The Rover IOE engine family encompassed straight-4 (1.6- and 2.0-litres) and straight-6 (2.1-, 2.2-, 2.3-, 2.4-, 2.6- and 3.0-litres) engines and powered much of the company's post-war range in the form of the P3, P4 and P5 models. Adapted versions of the 1.6 and 2.0 IOE engines were used in early version of the Land Rover as well. Power outputs ranged from 50bhp (Land Rover 1.6) to 134bhp (P5 3 litre MkII & III). The 2.6 6-cylinder IOE engine had a particularly long career. After being used in Rover P4 saloon cars it was added to long-wheelbase Land Rover models from 1963 in the 2A Forward Control models, then in 1967 in the bonneted 109", and remained an optional fitment until 1980 when it was replaced by the Rover V8.
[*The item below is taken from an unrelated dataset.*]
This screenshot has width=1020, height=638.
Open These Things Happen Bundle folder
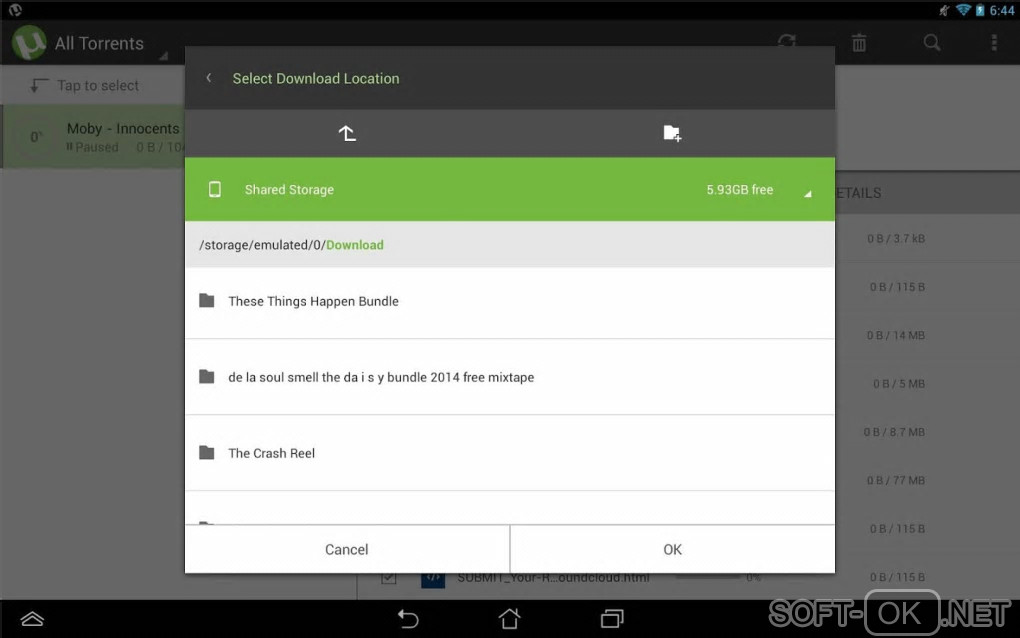(x=510, y=302)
===Similar Packard cylinder head===
The shape of the combustion chamber as an "inverted hemi-head", along with the angled cylinder head joint and pitched-roof piston crowns, had earlier been used in the 1930 Van Ranst-designed Packard V12 engine, although in this case the valves were both in the block as side valves and the spark plug was poorly placed at the extremity of the combustion chamber.

==Other users==
- Motorcycles
The IOE valvetrain layout was used extensively in early American motorcycles, mainly based on a French design by De Dion-Bouton. Harley-Davidson used IOE engines with atmospheric inlet valves until 1912, and with mechanically driven inlet valves from 1911 to 1929. Indian used IOE valvetrains on all of their four-cylinder bikes except those built in 1936 and 1937. Other American motorcycle manufacturers that used IOE engines included Excelsior, Henderson, and Ace.

- Automobiles
Hudson used an IOE inline-four engine in its Essex line of cars from 1919 to 1923 and an IOE straight-six engine in its Hudson line of cars from 1927 to 1929.
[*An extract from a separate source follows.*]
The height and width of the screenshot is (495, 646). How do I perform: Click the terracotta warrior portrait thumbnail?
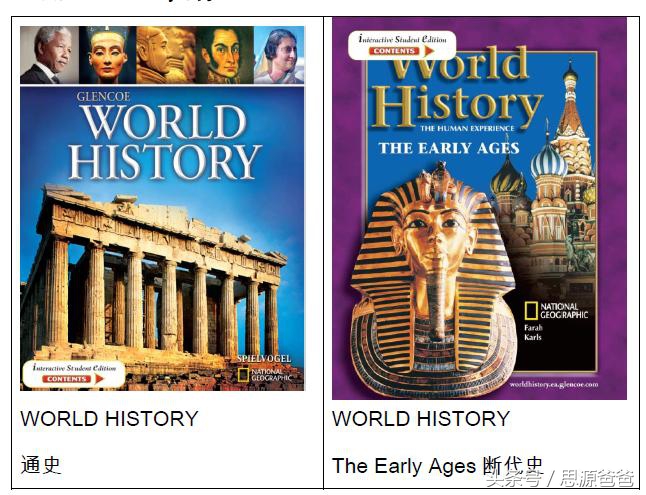[x=166, y=55]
In Europe in the same period Humber Limited of Coventry, England produced a full range of cars using IOE engines, these were however phased out at the end of the 1920s in favour of models using cheaper L head engines shared with Hillman

Post WW2 Willys, and its successor Kaiser-Jeep, used variants of the Willys Hurricane engine from 1950 to 1971.

Rolls-Royce used an IOE straight-six engine originally designed immediately prior to WW2 in their post-war Silver Wraith. From this engine Rolls-Royce derived the B series engines for British Army combat vehicles which were produced in four, six and eight cylinder versions (the B40, B60 and B80) by Rolls-Royce (and in the case of the B40 used in the Austin Champ by Morris Motors) for military vehicles, fire appliances and even buses. A more advanced shorter stroke passenger car development the FB60 engine, a straight-six IOE engine displacing 3909cc and producing a claimed 175 , was used by BMC in the Vanden Plas Princess 4-litre R saloon car. Over 6000 of these cars were made.

== Exhaust over intake (EOI)==
Some engines have been made with the reverse configuration, having the exhaust valve located in the cylinder head and the intake valve in the block. The ABC Skootamota began production with an engine of this configuration, but this was changed to an overhead valve engine before production ended.

In 1936 and 1937, the Indian Four had the valve positions reversed, with the exhaust valve in the head and the inlet valve in the block. In theory, this would improve fuel vaporization, and the engine was actually more powerful. However, the new system made the cylinder head very hot. The exhaust valve linkage required frequent adjustment. The design returned to the original IOE configuration in 1938.